- Task -
Output the data verbatim, with nothing added or dropped.

□ □ □ □ □

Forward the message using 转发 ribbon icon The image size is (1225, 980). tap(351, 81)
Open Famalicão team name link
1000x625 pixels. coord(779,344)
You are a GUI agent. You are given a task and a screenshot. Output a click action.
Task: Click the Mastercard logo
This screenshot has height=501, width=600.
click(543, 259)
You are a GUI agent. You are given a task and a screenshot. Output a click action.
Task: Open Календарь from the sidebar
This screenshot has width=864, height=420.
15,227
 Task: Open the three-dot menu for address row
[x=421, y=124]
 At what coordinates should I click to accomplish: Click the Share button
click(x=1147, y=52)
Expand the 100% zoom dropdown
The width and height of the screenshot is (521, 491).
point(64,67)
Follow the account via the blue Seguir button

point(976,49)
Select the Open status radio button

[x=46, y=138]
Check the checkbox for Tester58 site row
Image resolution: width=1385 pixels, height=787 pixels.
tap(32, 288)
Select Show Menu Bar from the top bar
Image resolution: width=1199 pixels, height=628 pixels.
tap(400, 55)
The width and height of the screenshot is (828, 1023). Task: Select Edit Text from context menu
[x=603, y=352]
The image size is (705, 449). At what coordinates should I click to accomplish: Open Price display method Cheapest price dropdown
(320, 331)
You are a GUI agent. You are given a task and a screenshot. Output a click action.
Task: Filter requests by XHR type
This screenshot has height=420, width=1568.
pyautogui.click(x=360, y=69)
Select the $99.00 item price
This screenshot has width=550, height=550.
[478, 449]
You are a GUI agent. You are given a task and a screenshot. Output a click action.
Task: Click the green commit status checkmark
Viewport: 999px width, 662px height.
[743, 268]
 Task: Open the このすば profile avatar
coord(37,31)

□ □ □ □ □

- Response area -
Forward the message using 转发 ribbon icon The image size is (1225, 980). tap(351, 81)
Open Famalicão team name link
1000x625 pixels. coord(779,344)
You are a GUI agent. You are given a task and a screenshot. Output a click action.
Task: Click the Mastercard logo
This screenshot has height=501, width=600.
click(543, 259)
You are a GUI agent. You are given a task and a screenshot. Output a click action.
Task: Open Календарь from the sidebar
This screenshot has width=864, height=420.
15,227
 Task: Open the three-dot menu for address row
[x=421, y=124]
 At what coordinates should I click to accomplish: Click the Share button
click(x=1147, y=52)
Expand the 100% zoom dropdown
The width and height of the screenshot is (521, 491).
point(64,67)
Follow the account via the blue Seguir button

point(976,49)
Select the Open status radio button

[x=46, y=138]
Check the checkbox for Tester58 site row
Image resolution: width=1385 pixels, height=787 pixels.
tap(32, 288)
Select Show Menu Bar from the top bar
Image resolution: width=1199 pixels, height=628 pixels.
tap(400, 55)
The width and height of the screenshot is (828, 1023). Task: Select Edit Text from context menu
[x=603, y=352]
The image size is (705, 449). At what coordinates should I click to accomplish: Open Price display method Cheapest price dropdown
(320, 331)
You are a GUI agent. You are given a task and a screenshot. Output a click action.
Task: Filter requests by XHR type
This screenshot has height=420, width=1568.
pyautogui.click(x=360, y=69)
Select the $99.00 item price
This screenshot has width=550, height=550.
[478, 449]
You are a GUI agent. You are given a task and a screenshot. Output a click action.
Task: Click the green commit status checkmark
Viewport: 999px width, 662px height.
[743, 268]
 Task: Open the このすば profile avatar
coord(37,31)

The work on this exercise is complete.